* start RECORD SET *

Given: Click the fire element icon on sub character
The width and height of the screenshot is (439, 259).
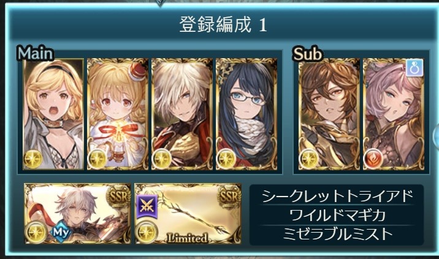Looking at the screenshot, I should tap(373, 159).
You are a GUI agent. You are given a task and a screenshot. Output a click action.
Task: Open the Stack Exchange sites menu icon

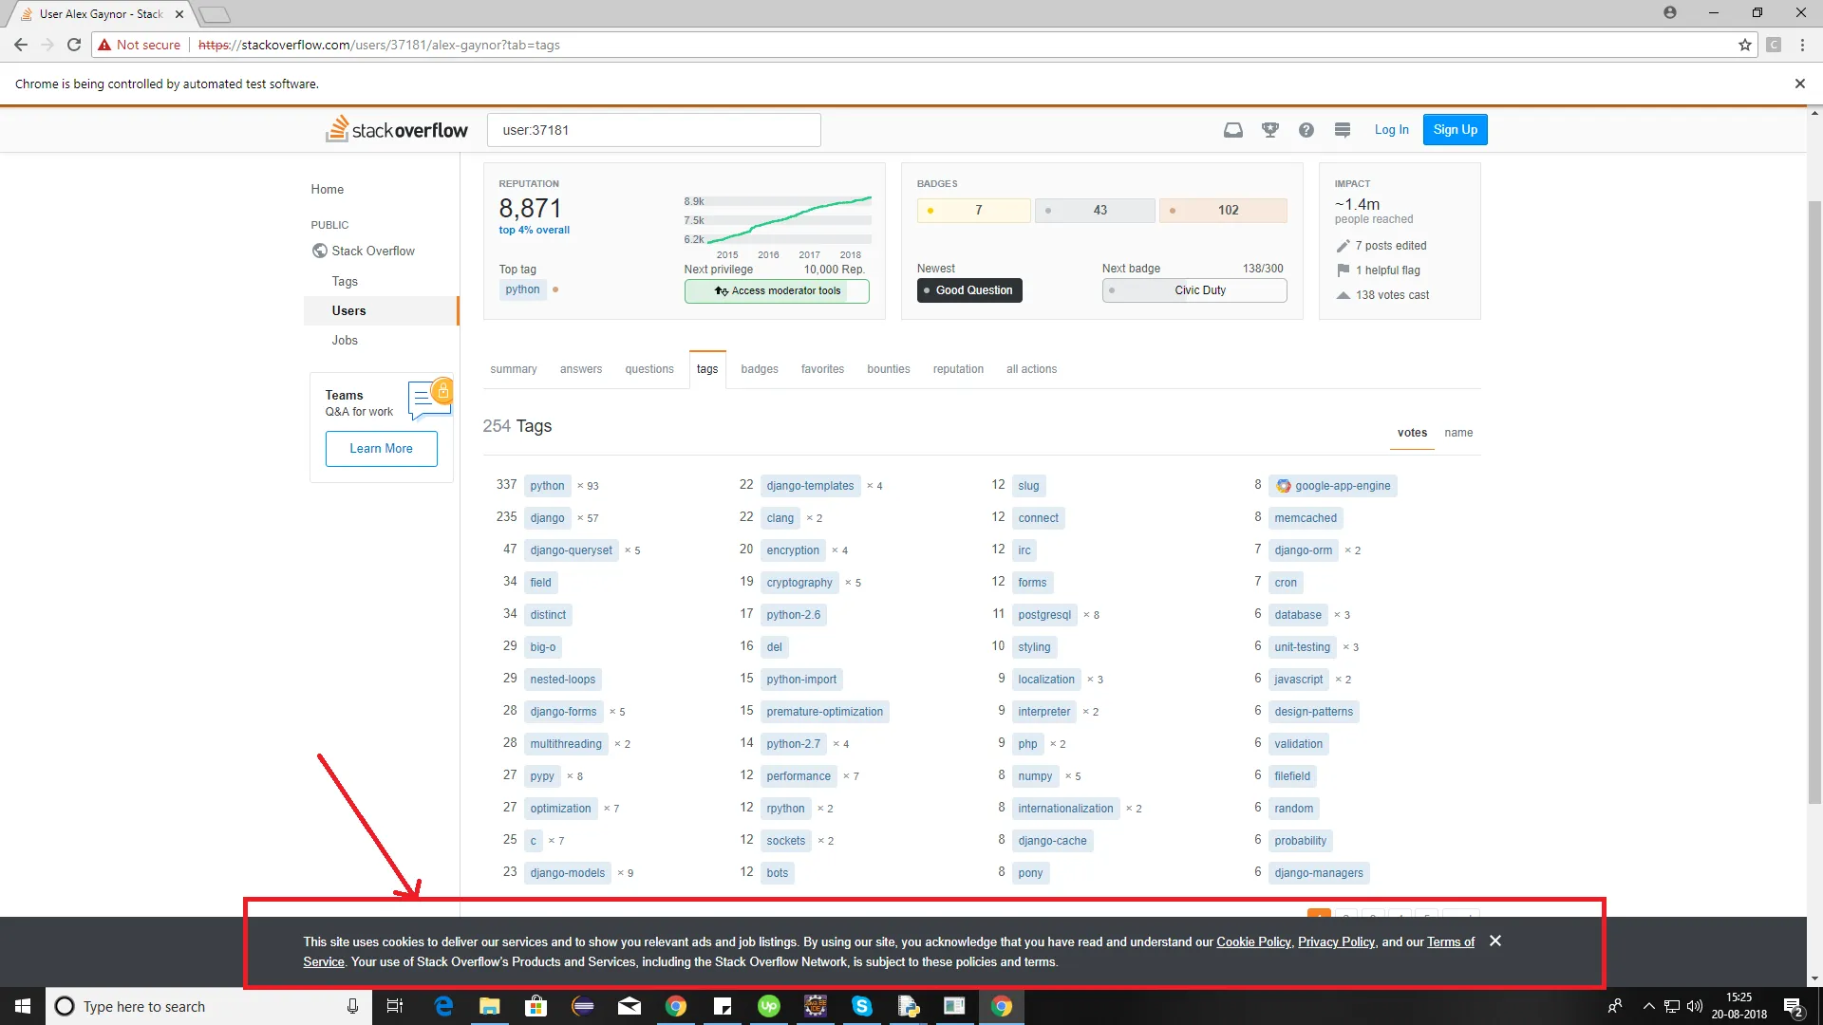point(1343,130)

* end RECORD SET *
* start RECORD SET *

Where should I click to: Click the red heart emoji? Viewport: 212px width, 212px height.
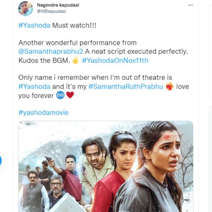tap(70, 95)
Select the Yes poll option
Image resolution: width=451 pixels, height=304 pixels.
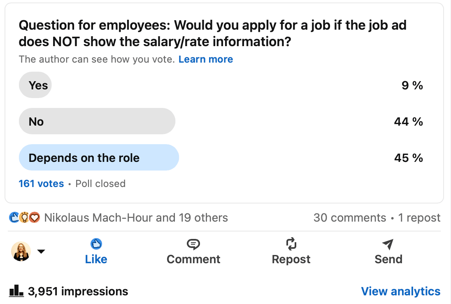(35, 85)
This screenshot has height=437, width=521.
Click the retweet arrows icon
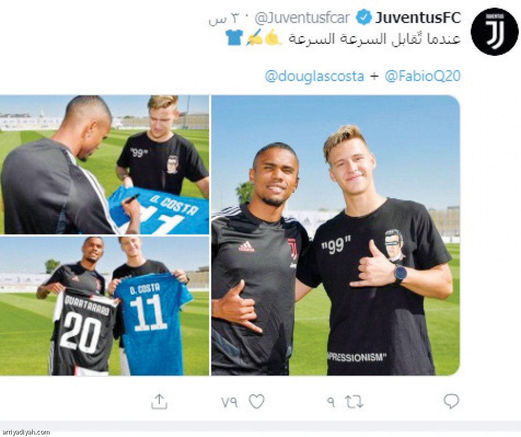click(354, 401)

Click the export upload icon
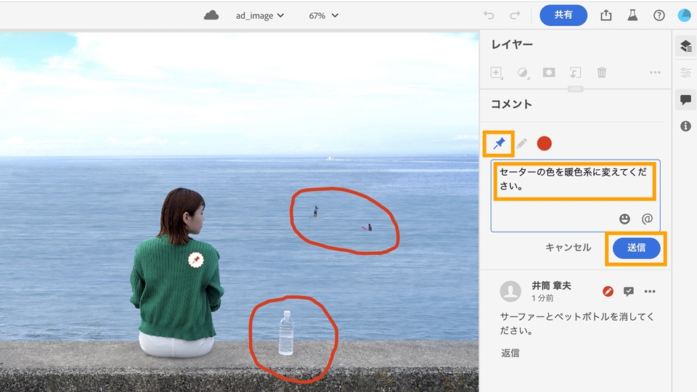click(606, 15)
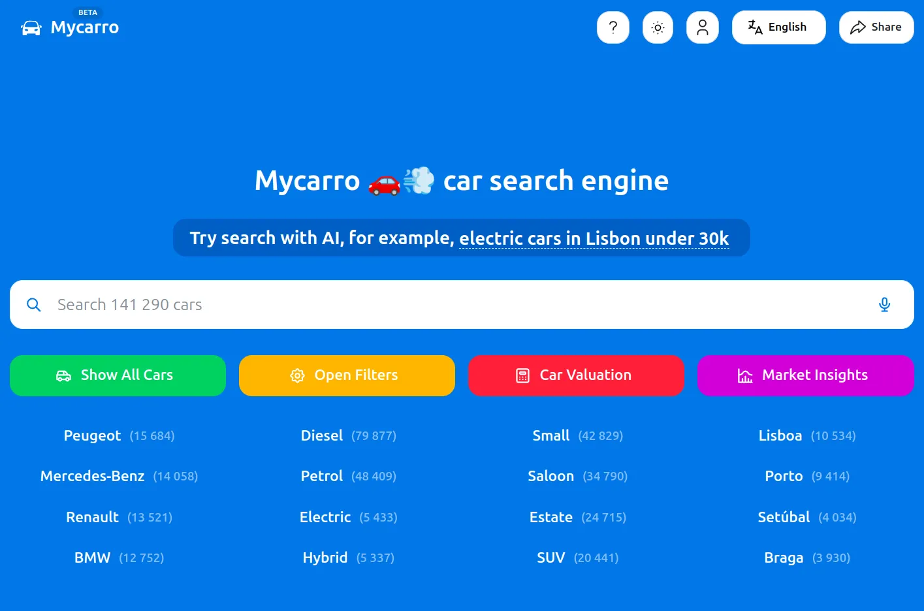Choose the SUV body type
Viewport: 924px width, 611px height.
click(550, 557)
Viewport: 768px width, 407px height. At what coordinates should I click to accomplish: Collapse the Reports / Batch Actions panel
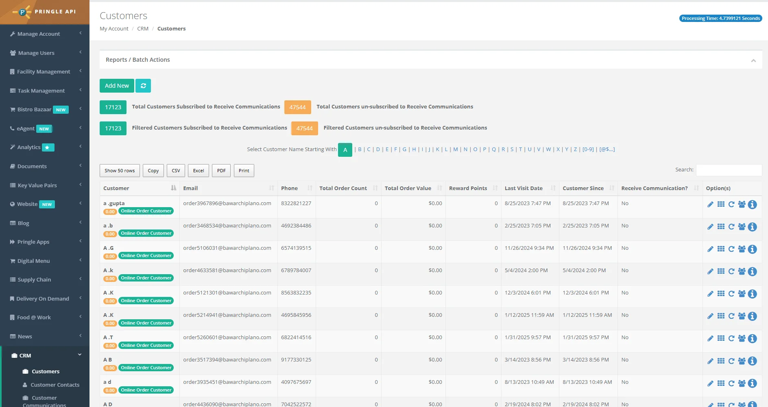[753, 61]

* end RECORD SET *
* start RECORD SET *

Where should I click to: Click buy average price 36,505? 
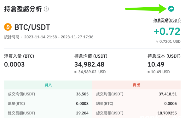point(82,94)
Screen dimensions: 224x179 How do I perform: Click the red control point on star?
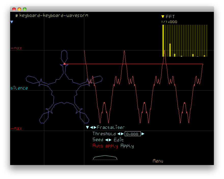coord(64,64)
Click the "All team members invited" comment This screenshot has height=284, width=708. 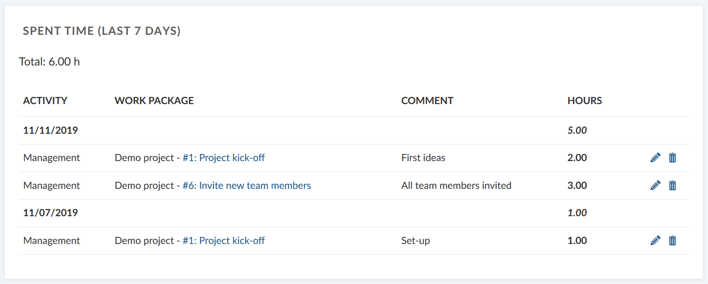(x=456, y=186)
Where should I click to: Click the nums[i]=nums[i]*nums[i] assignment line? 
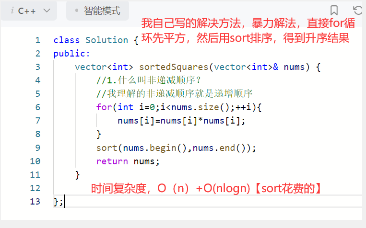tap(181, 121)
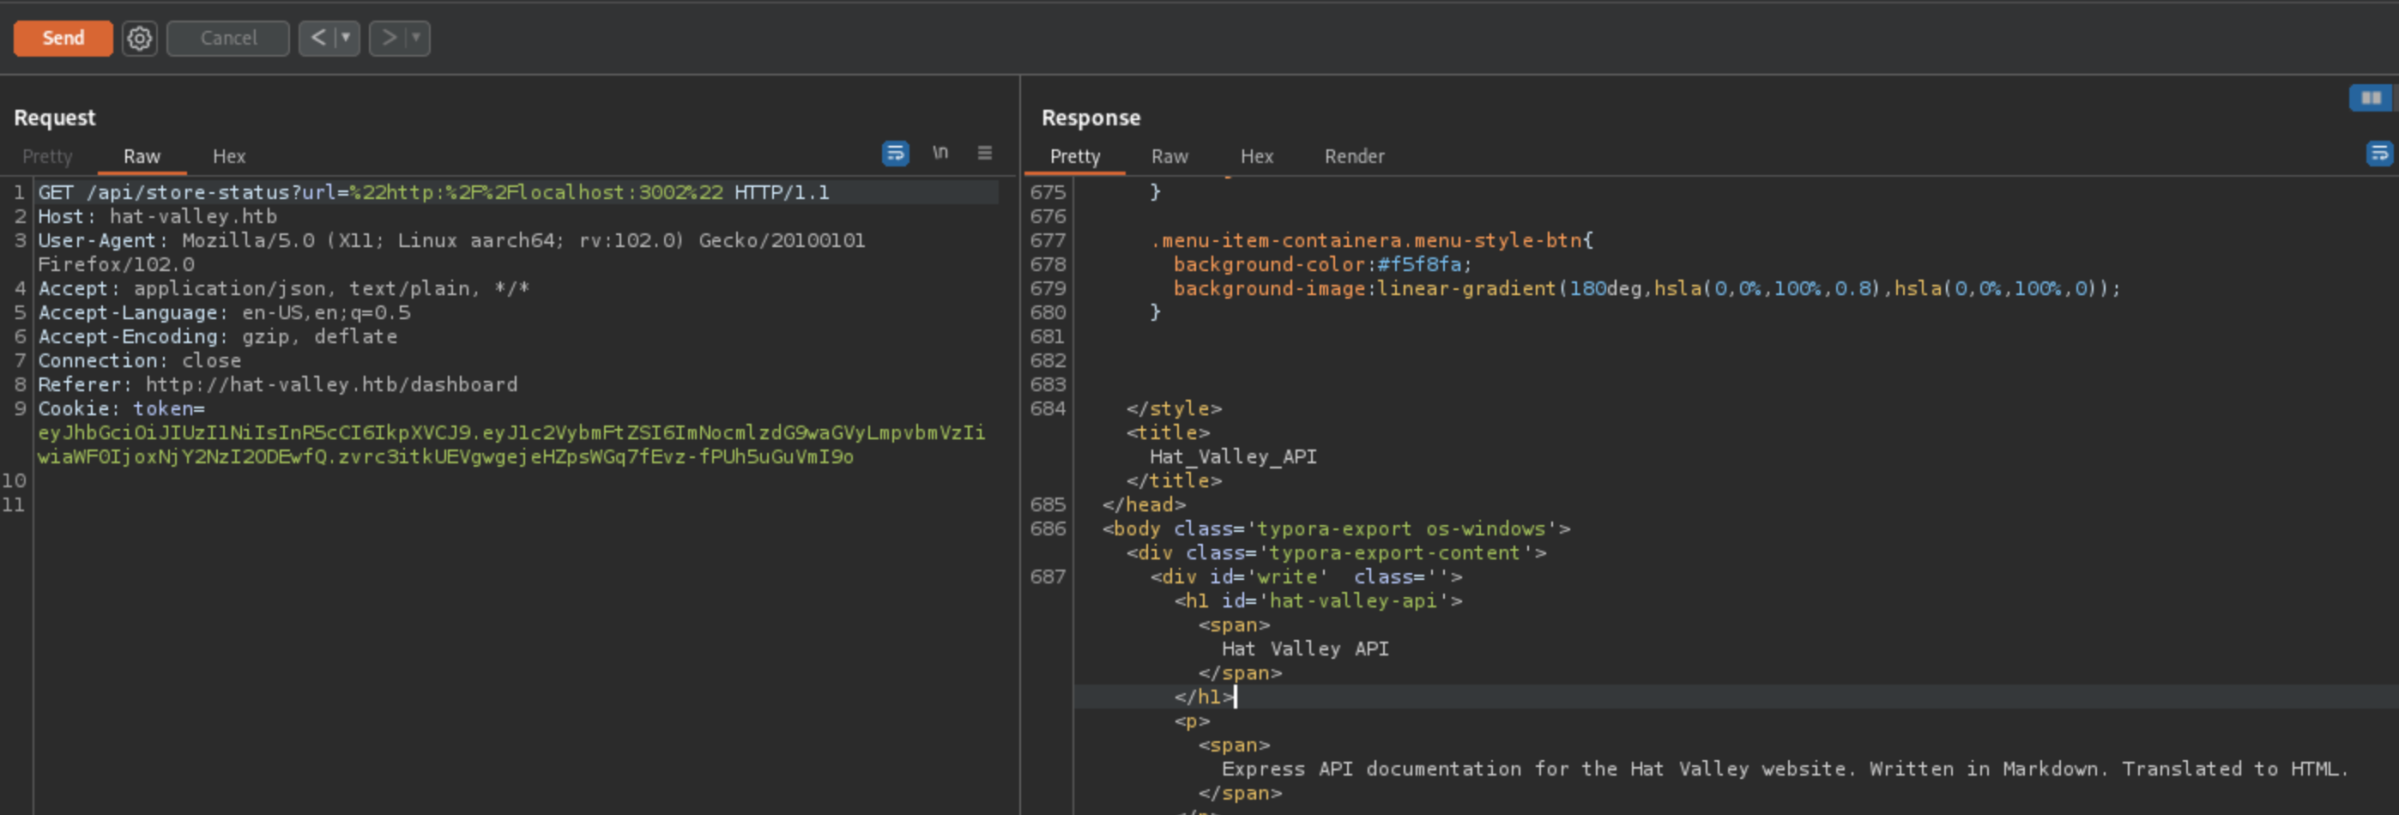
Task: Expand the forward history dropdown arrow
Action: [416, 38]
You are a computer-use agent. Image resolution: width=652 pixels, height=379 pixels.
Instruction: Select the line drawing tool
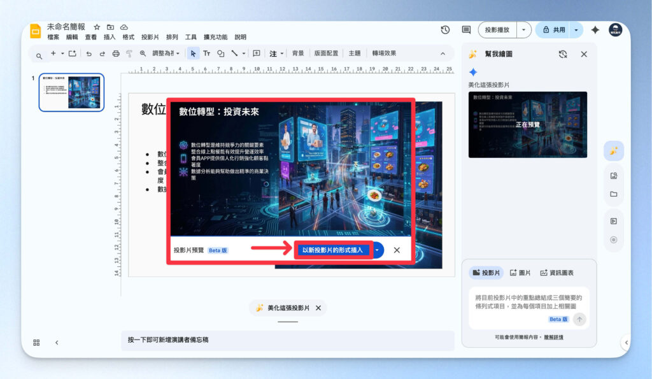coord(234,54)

* end RECORD SET *

→ **CHALLENGE**
Change "fire element" to "ice element" in the data, starting with the line with "Given: Click the" and going on through the line with "point(1343,130)", and keep everything else unchanged. Give back those lines without the pictures.

→ **RESPONSE FOR THIS EXERCISE**
Given: Click the ice element icon on sub character
The width and height of the screenshot is (439, 259).
Looking at the screenshot, I should tap(373, 159).
You are a GUI agent. You are given a task and a screenshot. Output a click action.
Task: Open the Stack Exchange sites menu icon

point(1343,130)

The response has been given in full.